TASK TO CARRY OUT: Starting with the line that contains "Screen dimensions: 999x519", copy each line exactly through the end of the listing, and omit all pictures.

THE DATA:
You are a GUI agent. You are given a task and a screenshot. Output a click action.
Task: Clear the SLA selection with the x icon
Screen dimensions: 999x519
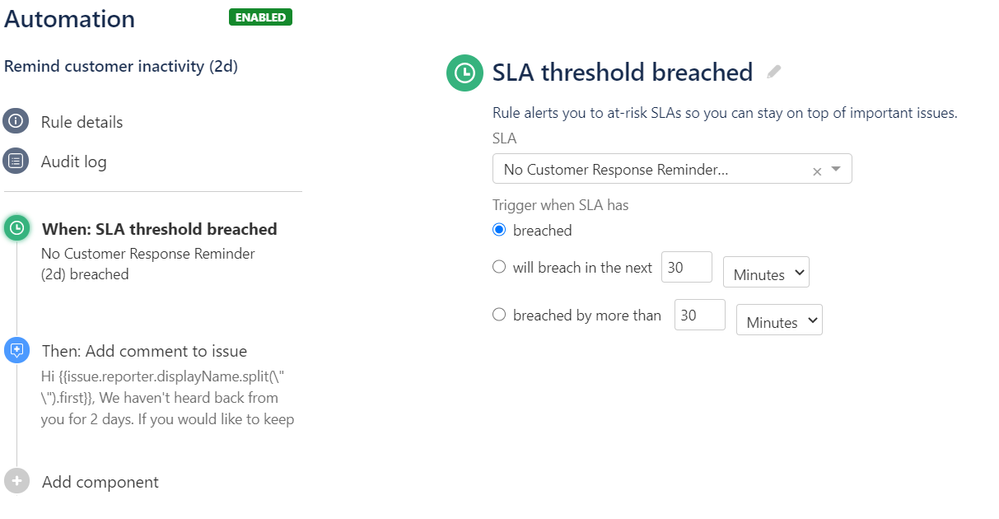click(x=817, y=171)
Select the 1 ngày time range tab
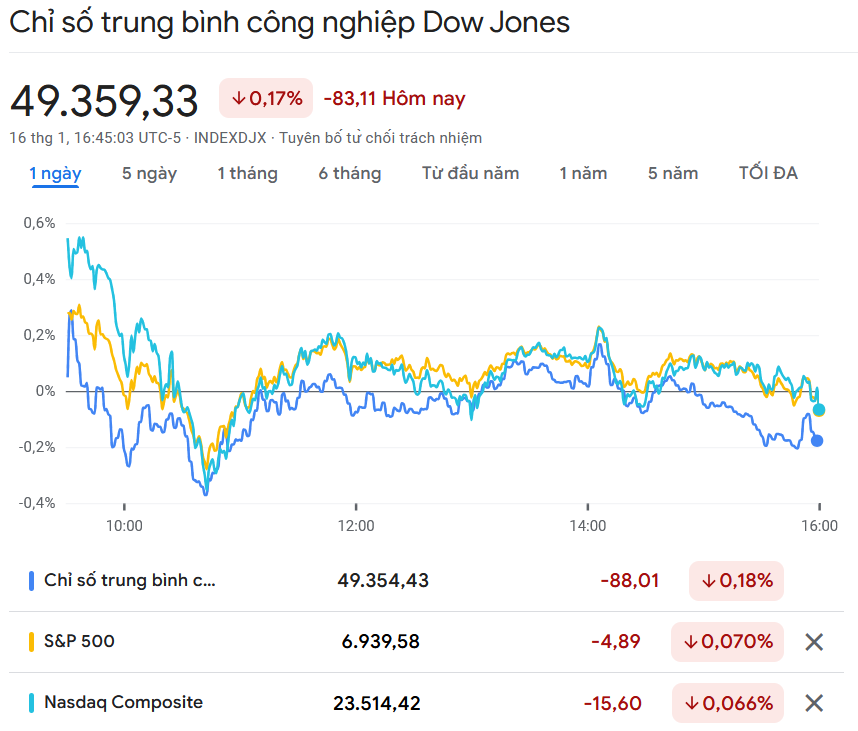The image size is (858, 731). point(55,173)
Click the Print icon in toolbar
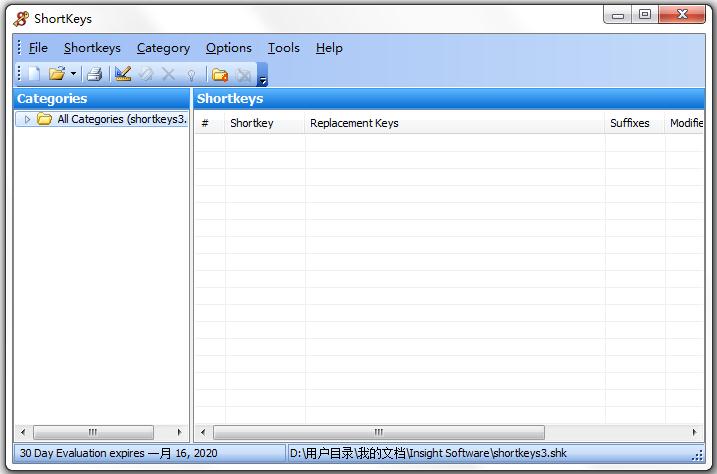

TASK OUTPUT:
Screen dimensions: 999x519
click(x=817, y=171)
Select the 1 ngày time range tab
The image size is (858, 731). point(55,173)
Click the Print icon in toolbar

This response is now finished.